Nieuwe Hollandse Waterlinie

Uit Wikikids
Naar navigatie springen Naar zoeken springen
Stap6.gifDit artikel is (gedeeltelijk) geschreven door Pabo-studenten van de MarnixAcademie en blijft in ieder geval staan tot de beoordeling is gegeven.Nuvola apps kwrite.png

De Nieuwe Hollandse Waterlinie is een van de bekendste verdedigingslinies in de geschiedenis van Nederland. De bouw van de linie begon in het jaar 1815. De linie bestaat uit een groot aantal sluizen en bruggen en ongeveer zestig verschillende forten en vijf vestingssteden: Muiden, Weesp, Naarden, Gorinchem en Woudrichem. In totaal was de verdedigingslinie 85 kilometer lang. Het begin was bij de Zuiderzee en de linie liep tot en met de Biesbosch.


Het doel en de werking van de Nieuwe Hollandse Waterlinie

De Nieuwe Hollandse Waterlinie is gemaakt om Nederland te beschermen tegen vijanden als er bijvoorbeeld oorlog was. Het water werd gebruikt als wapen. Als de vijand eraan kwam, dan werden er gebieden van 3 tot 5 kilometer met opzet onder water gezet. Dit heet inundatie. Dit gebeurde op een speciale manier, namelijk door sluizen open te zetten. Soms werden er ook zelfs dijken doorgebroken. Hierdoor kon het rivierwater zich verspreiden over de stukken land in de buurt. In het gebied lag dan een laagje water van ongeveer 40 centimeter over het land. Dit is tot kniehoogte. Doordat er water lag, was het voor mensen, voertuigen en paarden bijna niet mogelijk om door het gebied heen te komen. Voor varen met een boot was 40 centimeter ook te ondiep. Hierdoor kon de vijand niet dichtbij komen. Er waren ook stukken land, zoals heuvels, die hoger lagen. Dit werd dan niet onder water gezet, maar deze delen van de linie werden goed in de gaten gehouden. Vanuit de forten werd gekeken of de vijand het gebied niet binnen zou komen. Als dit wel gedaan werd, dan werd er vanuit de forten geschoten op de vijand.


Het fort

Een fort is een militair gebouw dat gebouwd is om te verdedigen tegenover de vijand. Voor de Nieuwe Hollandse Waterlinie zijn er ongeveer 60 forten gebouwd. De bouw van de forten is verdeeld in drie periodes.

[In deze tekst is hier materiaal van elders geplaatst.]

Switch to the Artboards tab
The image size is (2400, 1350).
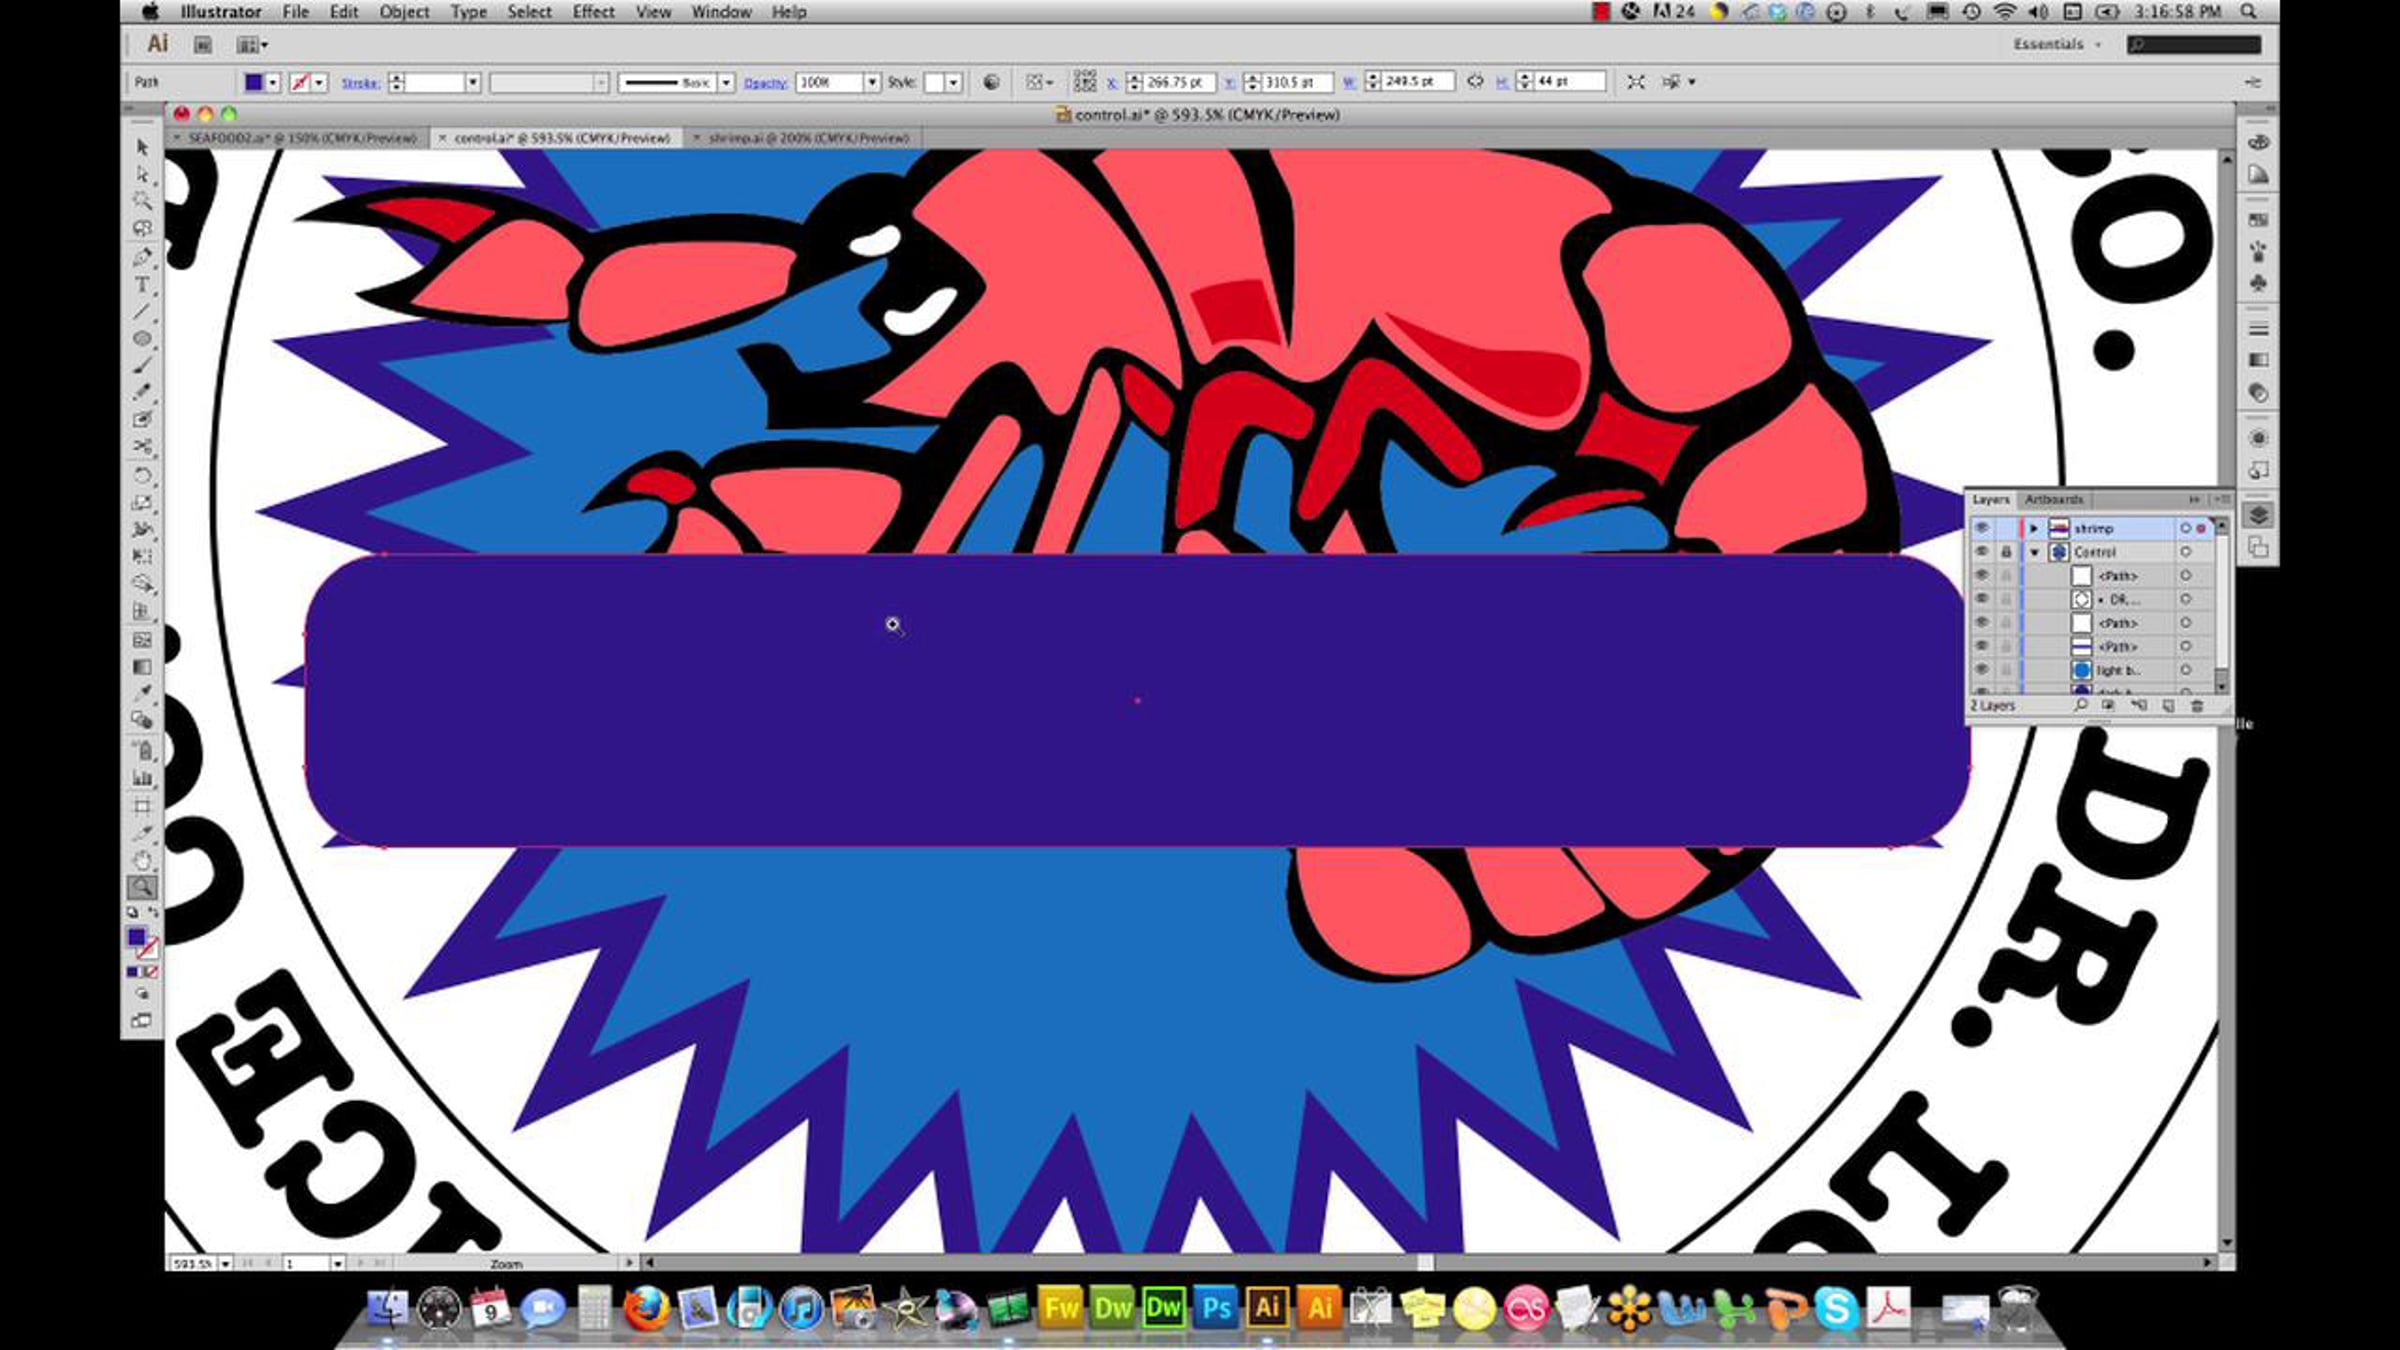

Periode 1: 1816 tot 1824 In deze periode werden de forten gebouwd van aarde. De forten werden vaak gebouwd in een diepe gracht. De forten vielen zo niet op. Op het middelplein van het fort stonden tenten. Op de wallen van het fort stonden verdedigers met hun wapens.

Periode 2: 1840 tot 1860 In deze periode werden er nieuwe forten gebouwd. Deze fort werden een torenfort genoemd. Het fort werd gebouwd als een toren van heel zwaar metselwerk van stenen. Dit zorgde voor een goede bescherming. De doorsnede van een fort was ongeveer 35 meter. Het gebouw had meestal twee tot drie verdiepingen. De onderste verdieping was de bomvrije kazerne. De bovenste verdieping was de opstelplaats. Hier stonden de verdedigers met hun wapens.

Periode 3: 1860 tot 1885 In deze periode werden de forten die er al stonden aangepast. Doordat de torenforten vaak hoog waren en erg opvielen in het landschap, werden de bovenste verdiepingen bedekt met aarde. Hierdoor vielen de forten minder op en waren ze nog beter beschermd tegen aanvallen. Ook werd er een halve ring in de bovenste verdieping van het fort gemaakt, waar de verdedigers stonden met hun wapens. Deze ring wordt de contrescarpgalerij genoemd.